All these reactions are very valid, because all these details are part of the broader story of history. Just as we might critique a novel for lingering too long on one sequence or subplot, we might say that a history book goes too much into detail. But just as someone else might object that they loved that sequence and it should've been longer, it's entirely valid to go into all that historical detail. One thing that makes the story of history so wonderful is exactly that it's fractally deep in detailed facts and connections between them.

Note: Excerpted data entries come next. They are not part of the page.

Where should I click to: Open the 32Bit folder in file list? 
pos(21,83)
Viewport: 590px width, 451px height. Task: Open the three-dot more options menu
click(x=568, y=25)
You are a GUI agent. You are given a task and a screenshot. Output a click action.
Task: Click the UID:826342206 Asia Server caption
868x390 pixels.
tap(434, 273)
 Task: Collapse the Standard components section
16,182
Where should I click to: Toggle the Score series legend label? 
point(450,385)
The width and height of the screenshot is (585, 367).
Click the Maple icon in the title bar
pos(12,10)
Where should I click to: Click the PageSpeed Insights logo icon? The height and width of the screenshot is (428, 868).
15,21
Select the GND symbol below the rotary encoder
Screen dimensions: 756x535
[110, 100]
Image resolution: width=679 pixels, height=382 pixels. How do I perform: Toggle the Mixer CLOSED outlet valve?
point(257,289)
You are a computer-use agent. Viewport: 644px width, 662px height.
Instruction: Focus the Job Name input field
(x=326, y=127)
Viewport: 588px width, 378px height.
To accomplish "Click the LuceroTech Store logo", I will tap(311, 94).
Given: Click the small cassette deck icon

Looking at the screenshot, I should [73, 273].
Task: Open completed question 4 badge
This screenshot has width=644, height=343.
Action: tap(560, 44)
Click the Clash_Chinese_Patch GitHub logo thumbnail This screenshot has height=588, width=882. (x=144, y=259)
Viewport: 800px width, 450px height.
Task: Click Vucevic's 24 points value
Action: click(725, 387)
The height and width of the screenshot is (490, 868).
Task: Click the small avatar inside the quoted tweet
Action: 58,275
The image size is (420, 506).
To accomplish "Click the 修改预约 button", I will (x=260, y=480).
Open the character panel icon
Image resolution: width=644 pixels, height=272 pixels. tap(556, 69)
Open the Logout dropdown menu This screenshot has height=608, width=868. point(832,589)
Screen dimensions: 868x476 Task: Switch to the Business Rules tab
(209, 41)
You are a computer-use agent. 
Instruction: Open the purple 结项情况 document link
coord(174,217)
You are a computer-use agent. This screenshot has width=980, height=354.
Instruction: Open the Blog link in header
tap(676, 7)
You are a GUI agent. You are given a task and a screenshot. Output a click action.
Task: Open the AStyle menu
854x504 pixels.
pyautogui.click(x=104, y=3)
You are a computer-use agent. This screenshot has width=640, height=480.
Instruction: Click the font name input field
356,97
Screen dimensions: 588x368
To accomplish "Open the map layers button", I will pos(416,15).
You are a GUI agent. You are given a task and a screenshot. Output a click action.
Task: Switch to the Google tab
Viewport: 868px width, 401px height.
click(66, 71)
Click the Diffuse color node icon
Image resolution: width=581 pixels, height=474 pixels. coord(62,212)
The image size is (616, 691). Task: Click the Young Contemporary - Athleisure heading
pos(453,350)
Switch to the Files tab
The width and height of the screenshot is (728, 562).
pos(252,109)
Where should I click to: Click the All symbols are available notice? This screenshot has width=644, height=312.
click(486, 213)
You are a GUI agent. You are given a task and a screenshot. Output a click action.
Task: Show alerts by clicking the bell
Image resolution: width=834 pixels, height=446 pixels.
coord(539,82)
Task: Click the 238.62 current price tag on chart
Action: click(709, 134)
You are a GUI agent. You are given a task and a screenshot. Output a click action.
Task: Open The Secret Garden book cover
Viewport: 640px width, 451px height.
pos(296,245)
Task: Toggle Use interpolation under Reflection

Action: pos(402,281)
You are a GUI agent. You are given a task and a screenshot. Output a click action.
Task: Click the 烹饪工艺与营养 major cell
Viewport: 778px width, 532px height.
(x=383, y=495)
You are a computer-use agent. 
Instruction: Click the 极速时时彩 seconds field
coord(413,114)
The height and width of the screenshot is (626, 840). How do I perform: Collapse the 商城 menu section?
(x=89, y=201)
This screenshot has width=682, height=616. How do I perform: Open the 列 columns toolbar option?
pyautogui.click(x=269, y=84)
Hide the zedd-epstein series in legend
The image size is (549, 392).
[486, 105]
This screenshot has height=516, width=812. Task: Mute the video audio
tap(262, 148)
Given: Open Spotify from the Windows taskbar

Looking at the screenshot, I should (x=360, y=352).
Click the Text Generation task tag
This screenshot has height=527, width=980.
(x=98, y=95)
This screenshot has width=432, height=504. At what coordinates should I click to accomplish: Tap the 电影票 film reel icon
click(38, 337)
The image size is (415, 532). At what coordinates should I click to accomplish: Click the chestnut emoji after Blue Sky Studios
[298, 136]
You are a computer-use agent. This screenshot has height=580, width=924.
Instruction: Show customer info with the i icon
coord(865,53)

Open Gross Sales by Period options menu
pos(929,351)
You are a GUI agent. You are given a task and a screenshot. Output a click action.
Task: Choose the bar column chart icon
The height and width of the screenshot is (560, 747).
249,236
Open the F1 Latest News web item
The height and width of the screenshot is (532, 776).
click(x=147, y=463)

On the other hand, just like you can't dip into a novel midway through and expect to appreciate everything, sometimes you need background knowledge and interest before you can properly appreciate a biography. Reilly doesn't explain the facts about World War Two in his autobiography here, even though it looms in the background throughout his time in the Secret Service. If someone doesn't know who (say) Winston Churchill is or what Vichy France is, they're going to fail to fully appreciate this book - but it was still the right decision not to pause to explain them. Similarly, I enjoyed The Heir Apparent much more because I already knew the politics of Europe on the eve of World War I and so could appreciate more how Edward VII was fitting into it; and I enjoyed the biography of Lewis and Tolkien more because I've read their literary works. A biography can attempt to supply some of that - the Lewis and Tolkien biography definitely tried - but it can't fully do that without becoming a general history book.
There can be other sorts of biography, too. For instance, I've seen some biographies that try to make those details about the subject's life interesting by analyzing them. This dates back to one of the earliest biographies ever, Augustine of Hippo's Confessions. As he takes us through his life, Augustine comments on just about every incident from his current spiritual perspective and points out how it exemplifies some theoretical point. An instance of (as a young boy) stealing some pears from a neighbor's tree turns into a meditation on sin. Or for a more extreme example, take G. K. Chesterton's Saint Francis of Assisi. At least as much as it's a biography, it's a meditation on St. Francis's life and its significance. Chesterton sprinkles philosophical digressions throughout the book and repeatedly alludes to events he never tells in detail (assuming the reader will have read of them elsewhere). I enjoyed both these books since I enjoy both Chesterton's philosophical digressions and Augustine's spiritual digressions, but I wouldn't recommend either to anyone who doesn't like them. Still, this's a valid subgenre: the story of history can be illuminated by commentary.
In theory, biographies are good. They're loving snapshots by fans of one particular thread of the story of history. But still - despite all these positive examples I gave here, I'm still wary of biographies. They land me amid loving details of historical subplots, which are great if - and only if - I'm in a place to appreciate them.